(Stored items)

++++++++++

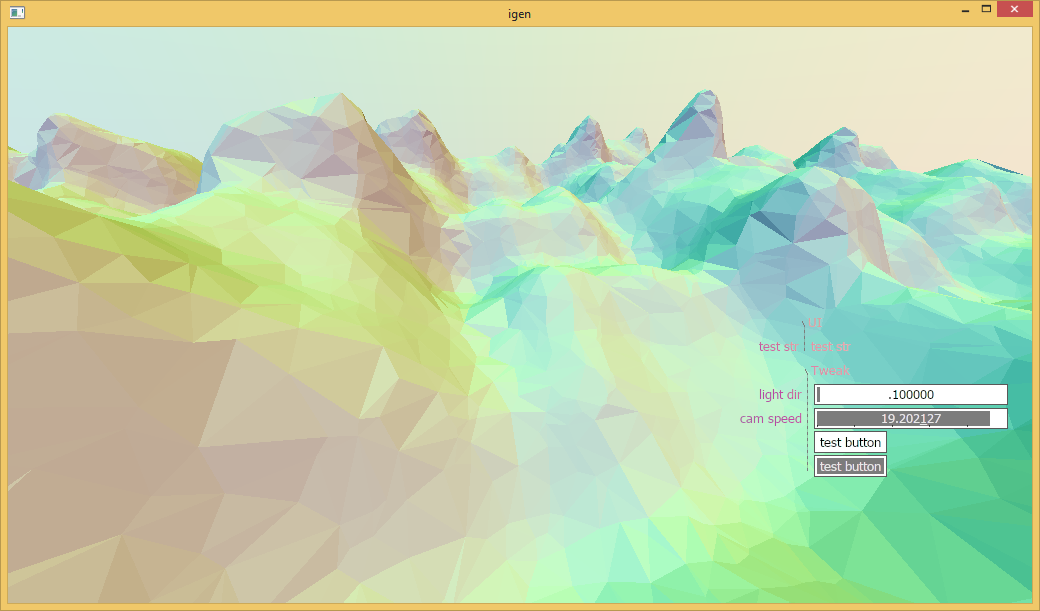Collapse the UI section header
This screenshot has width=1040, height=611.
[x=816, y=323]
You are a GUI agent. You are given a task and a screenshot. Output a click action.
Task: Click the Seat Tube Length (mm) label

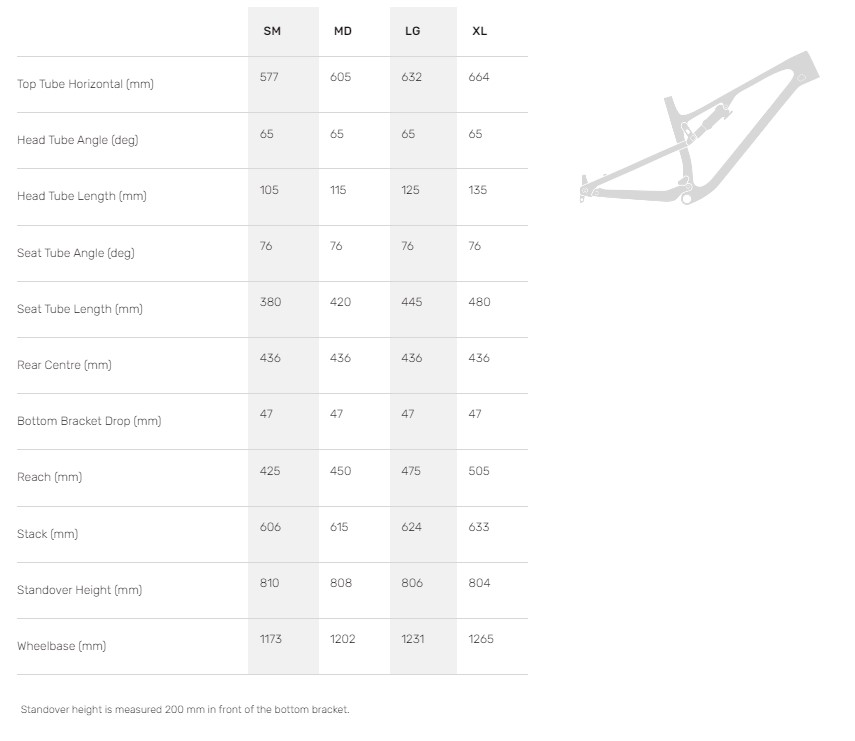pyautogui.click(x=80, y=309)
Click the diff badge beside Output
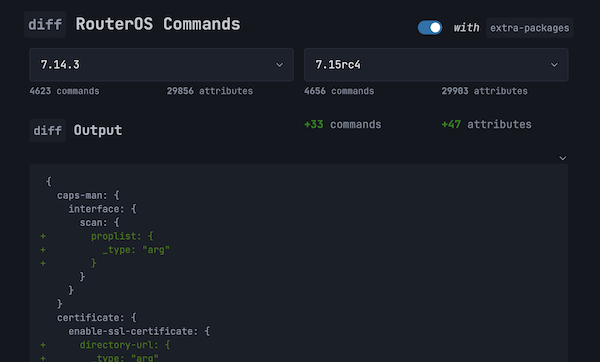Viewport: 600px width, 362px height. click(x=47, y=130)
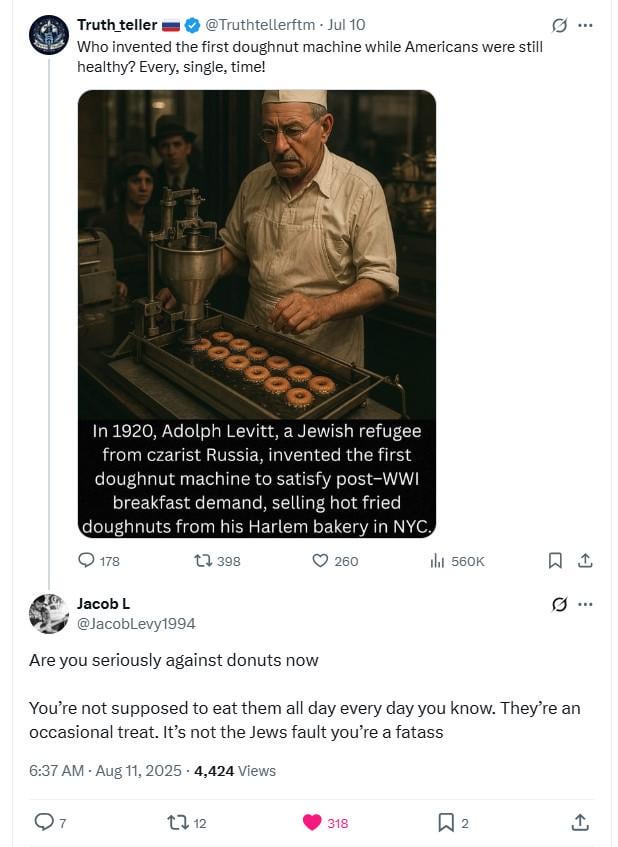The width and height of the screenshot is (618, 847).
Task: Open the 6:37 AM Aug 11, 2025 timestamp
Action: pyautogui.click(x=105, y=771)
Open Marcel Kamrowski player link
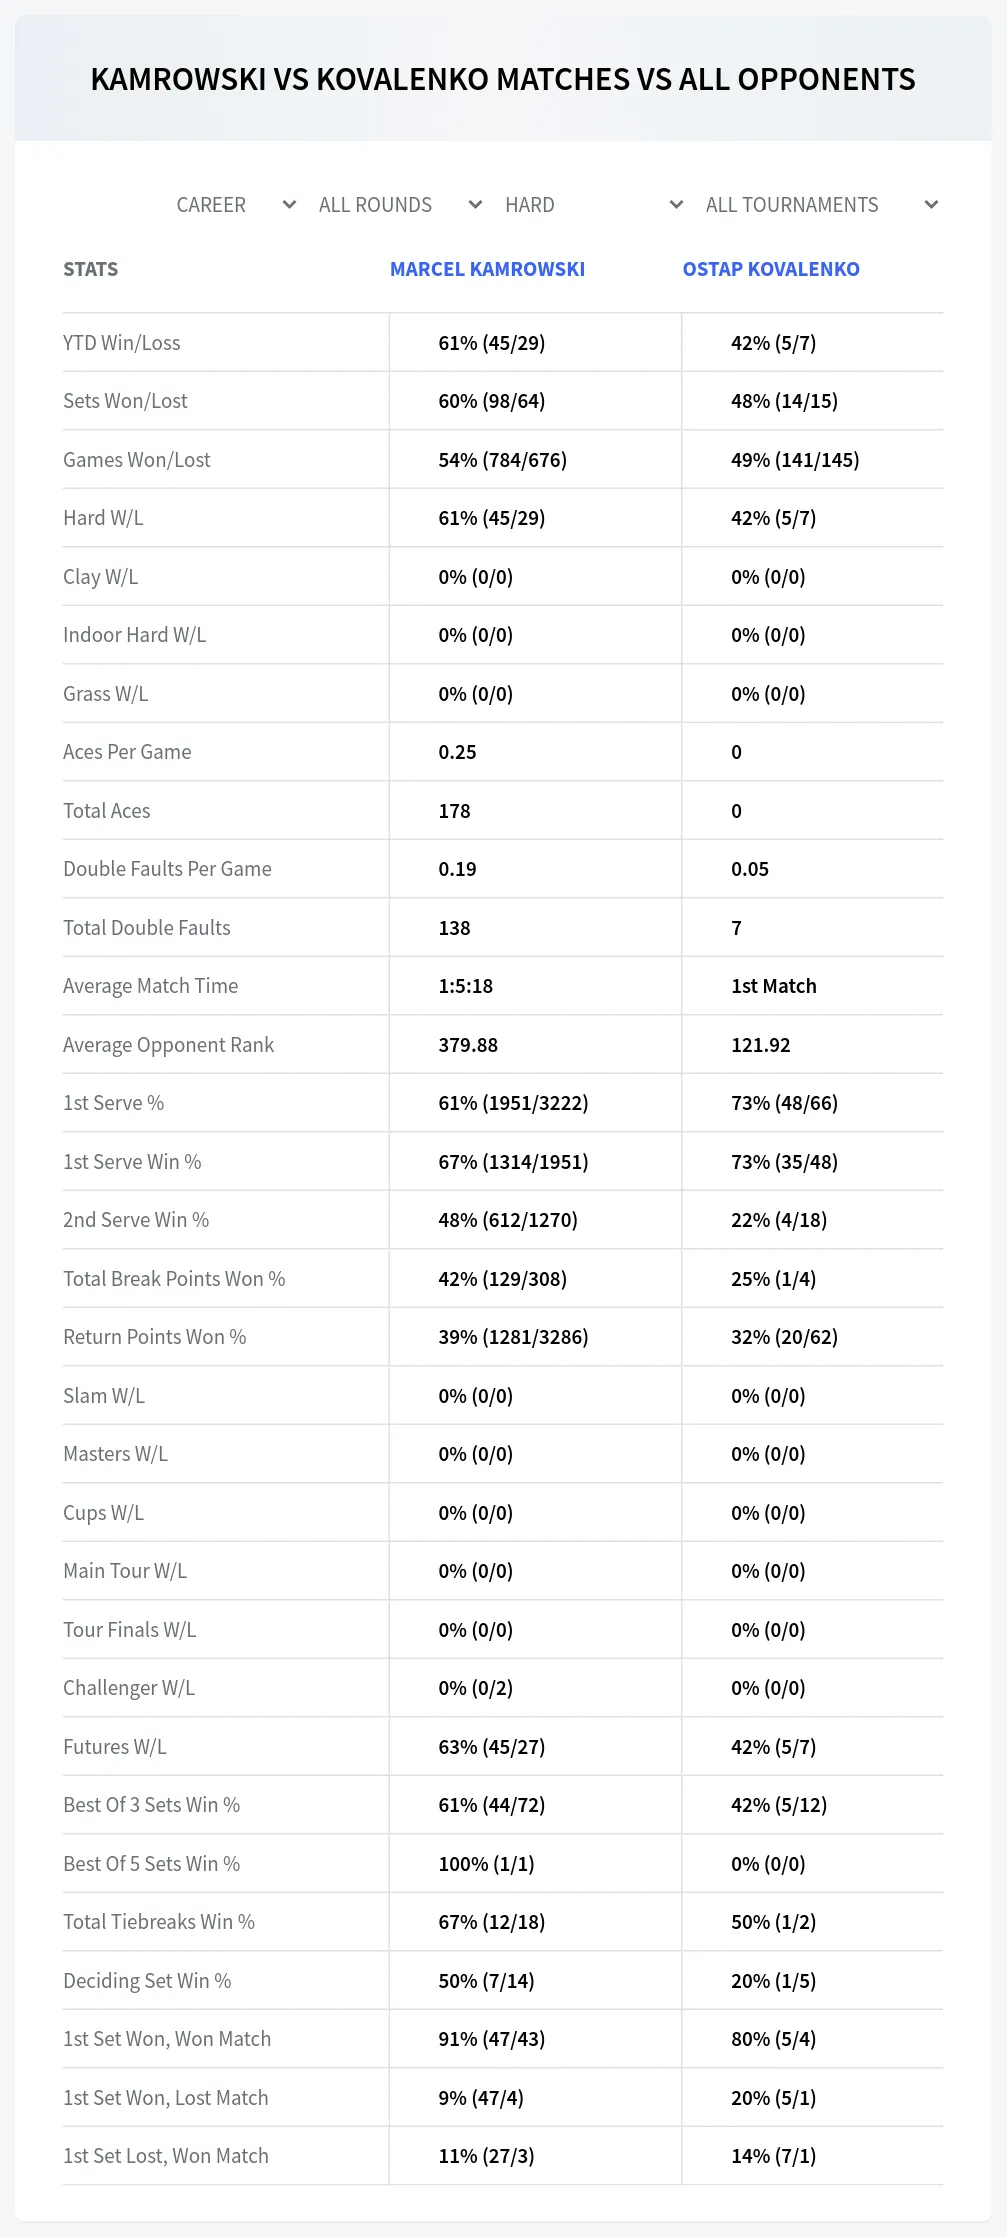This screenshot has height=2237, width=1007. coord(487,269)
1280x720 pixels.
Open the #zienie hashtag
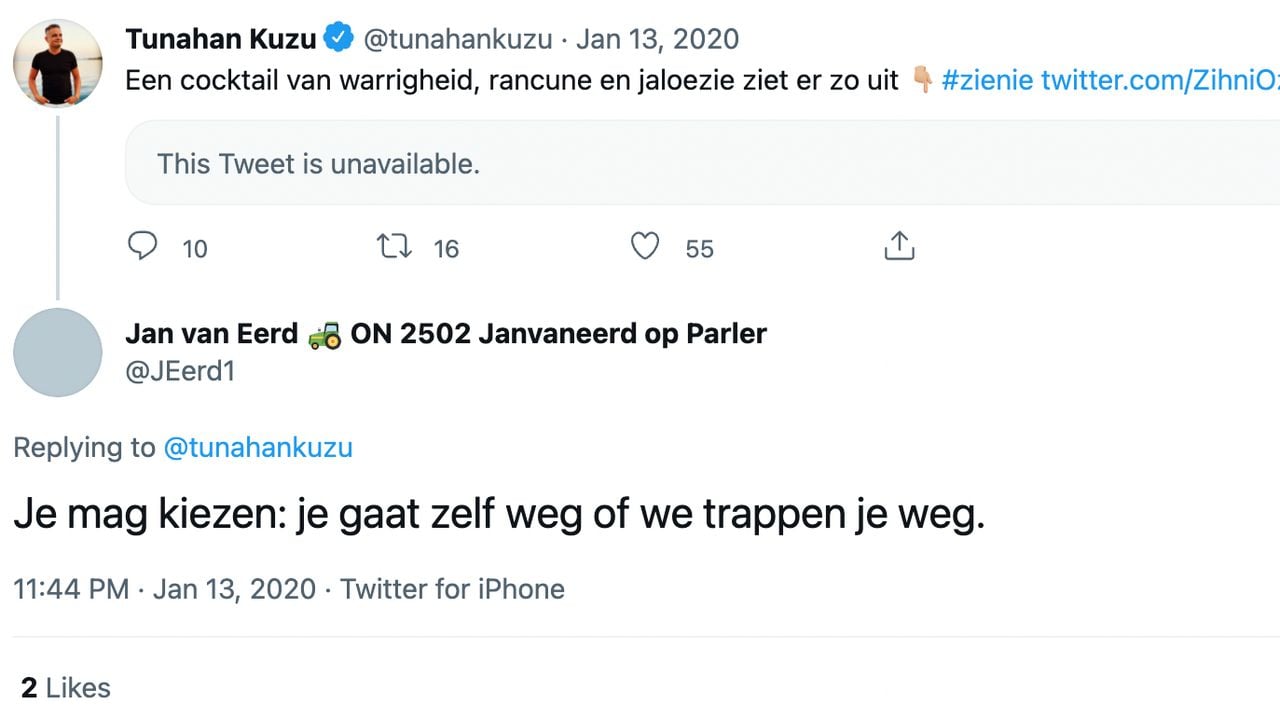(x=987, y=80)
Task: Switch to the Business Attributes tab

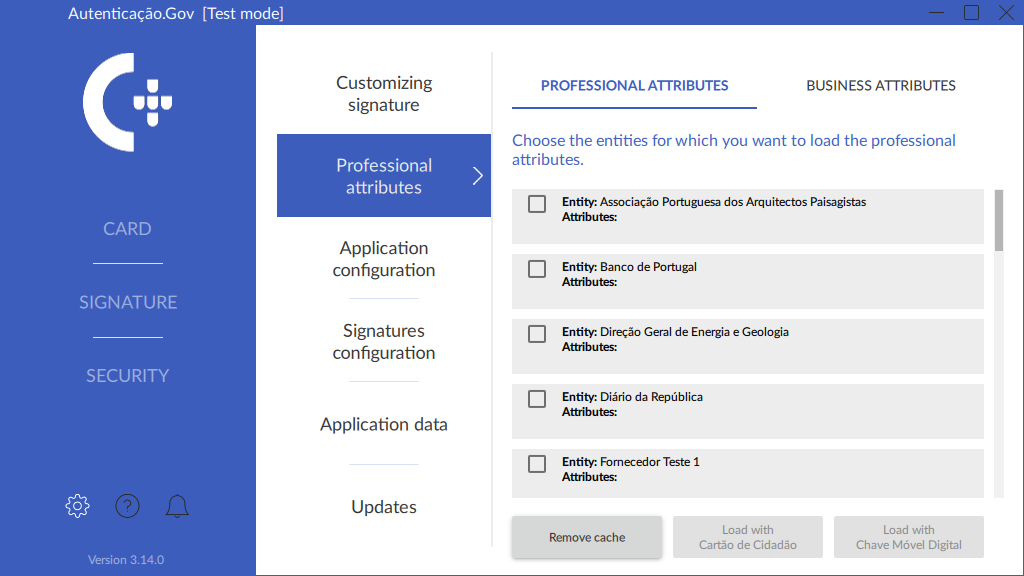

++++++++++

A word-for-word copy is needed of the lines from the line with "Click the diff badge beside Output" through the last line of the entries above, with both ends kept and the pictures dropped.

Click the diff badge beside Output
Viewport: 600px width, 362px height. click(x=47, y=130)
The width and height of the screenshot is (618, 847).
Task: Open the 6:37 AM Aug 11, 2025 timestamp
Action: pyautogui.click(x=105, y=771)
Open Marcel Kamrowski player link
This screenshot has height=2237, width=1007. coord(487,269)
1280x720 pixels.
Open the #zienie hashtag
(x=987, y=80)
Task: Switch to the Business Attributes tab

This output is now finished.